> RECORDS TO USE:
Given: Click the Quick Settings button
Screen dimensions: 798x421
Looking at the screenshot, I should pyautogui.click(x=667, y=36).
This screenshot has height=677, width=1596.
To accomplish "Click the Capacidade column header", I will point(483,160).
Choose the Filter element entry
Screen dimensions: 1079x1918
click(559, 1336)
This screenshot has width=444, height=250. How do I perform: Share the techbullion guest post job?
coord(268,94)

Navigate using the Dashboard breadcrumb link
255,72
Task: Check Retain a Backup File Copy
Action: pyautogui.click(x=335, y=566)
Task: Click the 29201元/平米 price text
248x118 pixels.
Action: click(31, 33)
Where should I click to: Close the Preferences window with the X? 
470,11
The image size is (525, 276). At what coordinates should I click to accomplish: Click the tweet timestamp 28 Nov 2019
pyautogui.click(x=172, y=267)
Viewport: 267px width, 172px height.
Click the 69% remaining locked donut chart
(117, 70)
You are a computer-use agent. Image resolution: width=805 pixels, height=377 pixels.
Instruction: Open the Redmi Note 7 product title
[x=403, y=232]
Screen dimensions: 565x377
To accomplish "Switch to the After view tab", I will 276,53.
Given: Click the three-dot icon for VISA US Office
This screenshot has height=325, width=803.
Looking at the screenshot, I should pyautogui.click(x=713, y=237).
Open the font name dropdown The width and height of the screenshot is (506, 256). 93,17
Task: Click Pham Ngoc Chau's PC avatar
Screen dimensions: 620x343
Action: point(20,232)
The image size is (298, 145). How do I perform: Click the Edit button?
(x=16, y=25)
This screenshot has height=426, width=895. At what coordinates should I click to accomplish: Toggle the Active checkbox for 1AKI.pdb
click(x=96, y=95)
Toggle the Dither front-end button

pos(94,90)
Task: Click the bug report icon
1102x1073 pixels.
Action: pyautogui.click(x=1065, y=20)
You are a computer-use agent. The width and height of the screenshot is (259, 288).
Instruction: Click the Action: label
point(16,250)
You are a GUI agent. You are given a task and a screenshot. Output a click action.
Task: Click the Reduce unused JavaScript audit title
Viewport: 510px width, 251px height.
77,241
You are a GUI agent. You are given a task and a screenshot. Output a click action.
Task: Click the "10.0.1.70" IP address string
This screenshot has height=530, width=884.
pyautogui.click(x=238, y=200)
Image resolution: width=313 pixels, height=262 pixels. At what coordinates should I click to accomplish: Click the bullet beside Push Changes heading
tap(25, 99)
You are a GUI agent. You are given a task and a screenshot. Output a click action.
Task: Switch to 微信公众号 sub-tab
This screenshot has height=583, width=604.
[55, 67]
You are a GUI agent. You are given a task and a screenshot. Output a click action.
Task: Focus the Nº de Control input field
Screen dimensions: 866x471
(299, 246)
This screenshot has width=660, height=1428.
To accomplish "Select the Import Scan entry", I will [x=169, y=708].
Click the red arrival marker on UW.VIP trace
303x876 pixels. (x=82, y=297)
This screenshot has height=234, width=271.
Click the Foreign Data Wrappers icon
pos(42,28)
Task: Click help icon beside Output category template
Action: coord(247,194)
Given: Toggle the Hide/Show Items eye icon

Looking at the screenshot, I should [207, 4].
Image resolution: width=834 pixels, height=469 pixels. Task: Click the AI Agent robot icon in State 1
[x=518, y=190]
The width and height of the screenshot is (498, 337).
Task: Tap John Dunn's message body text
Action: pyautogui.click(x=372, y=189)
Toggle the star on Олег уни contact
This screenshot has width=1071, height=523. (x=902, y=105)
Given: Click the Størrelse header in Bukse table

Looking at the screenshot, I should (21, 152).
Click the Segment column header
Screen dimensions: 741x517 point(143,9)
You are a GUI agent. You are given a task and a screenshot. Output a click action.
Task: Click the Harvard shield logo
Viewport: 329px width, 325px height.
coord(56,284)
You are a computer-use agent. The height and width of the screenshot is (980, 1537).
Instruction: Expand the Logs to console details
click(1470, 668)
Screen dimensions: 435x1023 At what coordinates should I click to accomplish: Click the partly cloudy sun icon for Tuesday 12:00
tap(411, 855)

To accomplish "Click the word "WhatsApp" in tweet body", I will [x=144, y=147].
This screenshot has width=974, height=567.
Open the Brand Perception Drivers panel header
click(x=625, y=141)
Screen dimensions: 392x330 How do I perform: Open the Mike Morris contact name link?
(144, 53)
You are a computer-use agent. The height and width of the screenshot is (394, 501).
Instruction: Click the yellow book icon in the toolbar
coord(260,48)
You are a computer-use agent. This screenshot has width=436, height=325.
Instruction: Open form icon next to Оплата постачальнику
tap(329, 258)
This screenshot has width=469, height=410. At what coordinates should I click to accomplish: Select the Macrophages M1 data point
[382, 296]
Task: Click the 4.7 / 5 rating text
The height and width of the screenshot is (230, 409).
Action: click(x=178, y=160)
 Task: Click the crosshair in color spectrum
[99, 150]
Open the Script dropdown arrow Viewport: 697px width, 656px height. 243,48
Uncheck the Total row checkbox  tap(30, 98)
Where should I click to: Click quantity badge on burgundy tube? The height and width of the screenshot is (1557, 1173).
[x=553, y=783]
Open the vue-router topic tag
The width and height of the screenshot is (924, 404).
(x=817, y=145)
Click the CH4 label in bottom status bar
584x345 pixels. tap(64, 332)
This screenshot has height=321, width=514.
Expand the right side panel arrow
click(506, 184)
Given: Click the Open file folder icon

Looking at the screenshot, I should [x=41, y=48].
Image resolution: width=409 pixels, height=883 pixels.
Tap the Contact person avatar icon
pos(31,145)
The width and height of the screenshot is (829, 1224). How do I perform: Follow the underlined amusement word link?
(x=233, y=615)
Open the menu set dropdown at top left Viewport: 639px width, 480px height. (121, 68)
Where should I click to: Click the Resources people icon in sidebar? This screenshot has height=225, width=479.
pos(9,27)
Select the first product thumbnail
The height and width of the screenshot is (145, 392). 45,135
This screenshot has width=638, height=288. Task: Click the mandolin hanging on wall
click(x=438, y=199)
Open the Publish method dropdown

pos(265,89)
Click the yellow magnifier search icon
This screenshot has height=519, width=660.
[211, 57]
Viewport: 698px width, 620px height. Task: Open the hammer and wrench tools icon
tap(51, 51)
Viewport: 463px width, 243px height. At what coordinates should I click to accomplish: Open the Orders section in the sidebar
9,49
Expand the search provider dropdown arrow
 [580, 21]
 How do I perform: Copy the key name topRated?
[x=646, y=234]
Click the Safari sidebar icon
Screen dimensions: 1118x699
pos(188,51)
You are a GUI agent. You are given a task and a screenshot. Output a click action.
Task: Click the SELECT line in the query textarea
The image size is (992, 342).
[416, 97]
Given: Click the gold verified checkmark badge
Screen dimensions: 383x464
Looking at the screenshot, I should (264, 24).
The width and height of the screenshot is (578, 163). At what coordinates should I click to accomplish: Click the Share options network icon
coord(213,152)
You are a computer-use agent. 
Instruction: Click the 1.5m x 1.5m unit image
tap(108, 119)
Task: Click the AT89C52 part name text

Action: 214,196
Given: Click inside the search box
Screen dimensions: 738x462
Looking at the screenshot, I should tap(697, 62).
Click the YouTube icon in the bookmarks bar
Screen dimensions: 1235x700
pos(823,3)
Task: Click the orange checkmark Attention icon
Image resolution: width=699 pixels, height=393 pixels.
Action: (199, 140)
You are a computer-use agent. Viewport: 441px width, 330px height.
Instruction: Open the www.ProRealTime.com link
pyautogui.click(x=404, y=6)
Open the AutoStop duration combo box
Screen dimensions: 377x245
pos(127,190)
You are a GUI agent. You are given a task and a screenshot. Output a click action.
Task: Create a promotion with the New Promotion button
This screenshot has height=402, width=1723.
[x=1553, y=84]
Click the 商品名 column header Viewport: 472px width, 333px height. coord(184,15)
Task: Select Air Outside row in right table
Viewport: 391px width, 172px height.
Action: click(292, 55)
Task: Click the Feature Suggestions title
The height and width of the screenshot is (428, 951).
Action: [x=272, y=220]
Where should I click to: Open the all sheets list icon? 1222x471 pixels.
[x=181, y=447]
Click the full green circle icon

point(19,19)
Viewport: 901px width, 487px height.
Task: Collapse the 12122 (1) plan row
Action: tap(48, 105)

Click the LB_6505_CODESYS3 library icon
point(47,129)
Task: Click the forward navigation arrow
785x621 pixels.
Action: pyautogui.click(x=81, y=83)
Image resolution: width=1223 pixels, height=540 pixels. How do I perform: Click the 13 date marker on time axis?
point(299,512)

> TASK ITEM:
Copy exactly the line containing "Task: Select Air Outside row in right table" and each line after it through the end of the records above.

> RESPONSE AREA:
Task: Select Air Outside row in right table
Viewport: 391px width, 172px height.
Action: click(292, 55)
Task: Click the Feature Suggestions title
The height and width of the screenshot is (428, 951).
Action: [x=272, y=220]
Where should I click to: Open the all sheets list icon? 1222x471 pixels.
[x=181, y=447]
Click the full green circle icon

point(19,19)
Viewport: 901px width, 487px height.
Task: Collapse the 12122 (1) plan row
Action: tap(48, 105)

Click the LB_6505_CODESYS3 library icon
point(47,129)
Task: Click the forward navigation arrow
785x621 pixels.
Action: pyautogui.click(x=81, y=83)
Image resolution: width=1223 pixels, height=540 pixels. How do I perform: Click the 13 date marker on time axis?
point(299,512)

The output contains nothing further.